A byte is a sequence of 8 bits used to represent a value. A bit is a single binary digit, either a 1 or a 0. Therefore a byte can represent 256 unique values (2^8). To reiterate, all a byte fundamentally is is a 8-digit binary number, meaning any value between 0 and 255 (for a total of 256 values) can be represented with a byte.
In Lua, string.byte
returns the character code represented by the given character. In general (although not required), these values will map to what you see here.
local str = "ABC"
-- print the character codes corresponding to A, B, and C
print(str:byte(1, 3)) -- 65 66 67
I assume when you’re referring to “funky text” you’re referring to the representation of these bytes in hexadecimal (base 16). The convention of representing bytes with hexadecimal digits is widespread among programmers. The reason is that converting between binary and hexadecimal is trivial and compact as every 4 bits can be represented with a single hexadecimal digit.
Positional Numeral Systems
To generalize, the notion of these “base-n” systems: they are purely just alternate ways to represent values. The base defines the places (each place is a power of the base) as well as the number of unique symbols you need to represent numbers. For example, we’re accustom to base-10 (decimal) in which all the places are powers of 10s and we have 10 unique symbols to represent numbers with (conventionally with 0, 1, 2, …, 9). In binary, the places are powers of 2s and there are 2 unique symbols to represent numbers (conventionally with 0 and 1). In hexadecimal, we use the symbols we use in decimal but extend it with 6 more symbols (0, 1, 2, 3, 4, 5, 6, 7, 8, 9, A, B, C, D, E, F).
The hexadecimal digit 41
, for example, represents the value “4 16s and 1 ones,” which in decimal is equivalent to 65
(which happens to represent A
in the table shown above).
Strings
In many languages, strings are merely just a sequence of characters where a character is often a single byte (this differs depending on the encoding you decide to go with (i.e. UTF-16 uses at least 2 bytes per character)). For the sake of Lua though, it is treated as 1 byte.

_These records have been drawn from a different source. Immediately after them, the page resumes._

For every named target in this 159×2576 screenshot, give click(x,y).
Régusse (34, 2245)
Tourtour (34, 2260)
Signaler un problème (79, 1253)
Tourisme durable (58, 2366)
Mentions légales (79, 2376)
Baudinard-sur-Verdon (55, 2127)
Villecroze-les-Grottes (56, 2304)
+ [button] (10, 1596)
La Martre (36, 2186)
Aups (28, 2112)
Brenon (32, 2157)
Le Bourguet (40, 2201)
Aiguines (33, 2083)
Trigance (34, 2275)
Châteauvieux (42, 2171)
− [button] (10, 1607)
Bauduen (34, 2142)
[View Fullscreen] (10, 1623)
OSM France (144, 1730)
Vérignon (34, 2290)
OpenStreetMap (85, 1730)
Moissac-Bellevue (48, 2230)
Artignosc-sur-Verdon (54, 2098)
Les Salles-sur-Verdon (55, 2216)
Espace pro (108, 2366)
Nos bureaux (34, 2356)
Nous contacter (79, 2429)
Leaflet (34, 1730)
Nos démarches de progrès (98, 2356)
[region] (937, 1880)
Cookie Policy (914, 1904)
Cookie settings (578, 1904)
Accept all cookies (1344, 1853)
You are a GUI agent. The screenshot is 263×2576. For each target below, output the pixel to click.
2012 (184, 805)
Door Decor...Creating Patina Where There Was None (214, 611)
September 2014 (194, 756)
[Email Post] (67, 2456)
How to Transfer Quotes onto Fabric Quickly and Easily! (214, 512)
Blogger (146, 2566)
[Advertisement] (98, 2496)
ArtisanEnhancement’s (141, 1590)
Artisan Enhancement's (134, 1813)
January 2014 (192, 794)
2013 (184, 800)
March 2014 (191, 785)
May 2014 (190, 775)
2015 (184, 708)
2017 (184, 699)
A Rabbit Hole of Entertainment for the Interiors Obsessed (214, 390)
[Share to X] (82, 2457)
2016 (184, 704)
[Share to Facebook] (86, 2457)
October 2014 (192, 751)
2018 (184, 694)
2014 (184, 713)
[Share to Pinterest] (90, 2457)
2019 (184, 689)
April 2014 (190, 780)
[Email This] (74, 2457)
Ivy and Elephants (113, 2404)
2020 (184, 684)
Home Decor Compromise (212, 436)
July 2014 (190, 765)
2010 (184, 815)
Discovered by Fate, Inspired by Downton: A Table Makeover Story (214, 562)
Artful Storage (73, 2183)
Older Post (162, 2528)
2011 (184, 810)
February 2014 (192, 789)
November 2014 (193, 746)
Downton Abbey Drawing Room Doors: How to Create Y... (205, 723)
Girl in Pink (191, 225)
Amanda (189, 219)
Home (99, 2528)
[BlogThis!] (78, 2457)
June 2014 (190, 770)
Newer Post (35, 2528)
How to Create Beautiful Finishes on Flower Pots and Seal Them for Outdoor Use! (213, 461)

The string “ABC”, then, can be decomposed into 3 characters, which for our sake is just bytes. A
is encoded as 65
(or 0x41
where 0x
is a convention specifying the hexadecimal system), B
as 66
, and C
as 67
. Lua allows you to build strings using character codes directly by using the escape character, for instance:
local str1 = "\65\66\67"
local str2 = "ABC"
print(str1 == str2) -- true
Uses
There are many uses that come from the understanding as to how strings are represented. One very popular use case is the Base64 encoding scheme
which is occasionally used to serialize binary data
into text such that it can be saved into DataStores, transferred over HttpService, etc. Another use does in fact come from encryption. A simple cipher (named ROT13
) operates by “offsetting” each character in your string by 13
(and wrapping the characters around if they pass the end). More complicated encryptions also generally operate per-character. Another very popular use cases is hashing.
The purpose of hashing is to create a one-way function to transform a string into a hash. The usage of this comes from storing passwords (hashing passwords generally guarantees it cannot be reversed, but you can hash the user-supplied password and compare the hash of this to what is stored to confirm if it is the “correct” password). Most hashing functions operate on the byte-level,that is some algorithm (be it a sequence of sums and modulos or bitwise operations or a combination of both) is used to create a hash.